- _TEXT TO READ_
I think the key is in the phrase "If it ain't broke, don't fix it". Code that is fulfilling its task, that is doing what it's supposed to do, and is bug-free, is code that will last a long time.

Nightmare code

To understand how to write code that will last, let's think about the opposite: a nightmare codebase that demands to be rewritten. The worst I've seen is a web server written as a giant single file with thousands of lines of code. A system built like a house of cards, where changing one thing will break everything. Code that is very difficult to read or understand. Code that literally gives developers nightmares.

Unfortunately, this is often the kind of code that comes out of throwing together a quick prototype. A hero developer stays up late one night and churns out a first draft like a stream-of-consciousness. The next morning, the business owner is delighted to see their dreams come to life. Everyone's happy.

Then, they ask to change just one thing. Add this little feature. And this other feature. And now this user needs this other thing. And could you just change that other thing quick?

Months later, and this rough draft has accidentally become the foundation for a web application that continues to grow, held together with digital duct tape.

So how do you prevent this nightmare from unfolding?

Do one thing, and do it well

Modularity is extremely important in writing code that will last. And a good module is a piece of code that does one thing, and does it well. That one thing might be interfacing with a single database table. Or it could be handling HTTP calls on a single URL and passing the data to and from other modules that talk to the database.

- _RECORDS SUPPLIED_

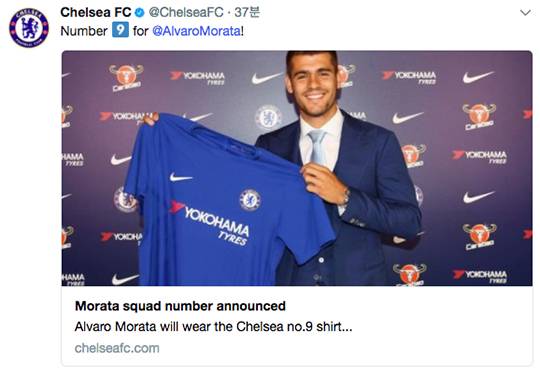Click the Chelsea crest on the blue jersey
This screenshot has width=540, height=376.
[x=250, y=200]
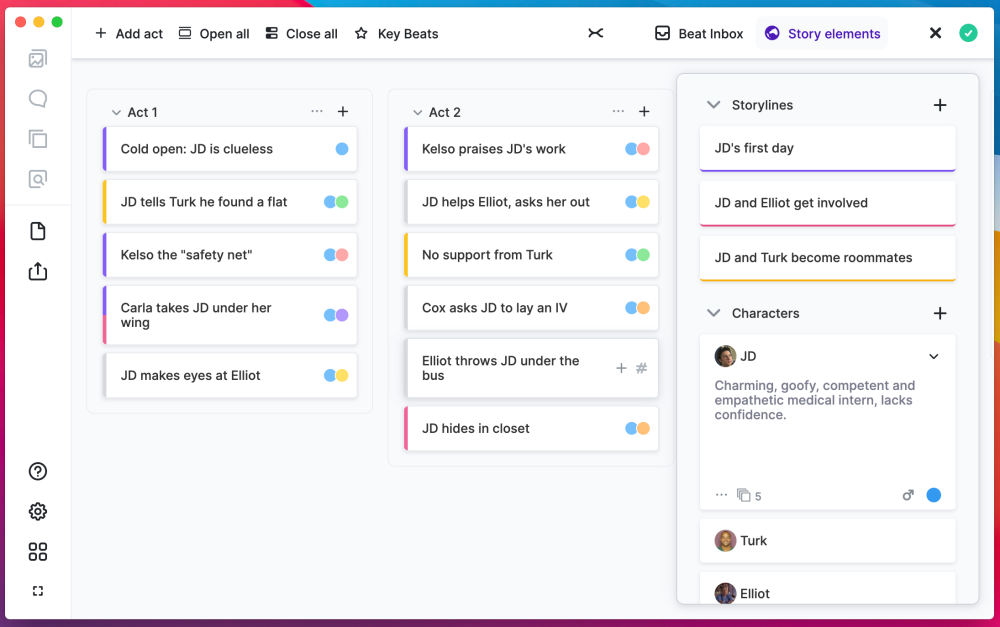This screenshot has width=1000, height=627.
Task: Open the card search icon in the sidebar
Action: [x=38, y=179]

- _EXERCISE TASKS_
1. In the passage on writing code that lasts, what makes a module a good one?
2. Write out the passage on writing code that lasts word for word, everything from "Months later, and" down to "to the database.".
The material comes from a different source than the passage on writing code that lasts.

- _THE ANSWERS_
1. A good module is a piece of code that does one thing and does it well.

2.
Months later, and this rough draft has accidentally become the foundation for a web application that continues to grow, held together with digital duct tape.

So how do you prevent this nightmare from unfolding?

Do one thing, and do it well

Modularity is extremely important in writing code that will last. And a good module is a piece of code that does one thing, and does it well. That one thing might be interfacing with a single database table. Or it could be handling HTTP calls on a single URL and passing the data to and from other modules that talk to the database.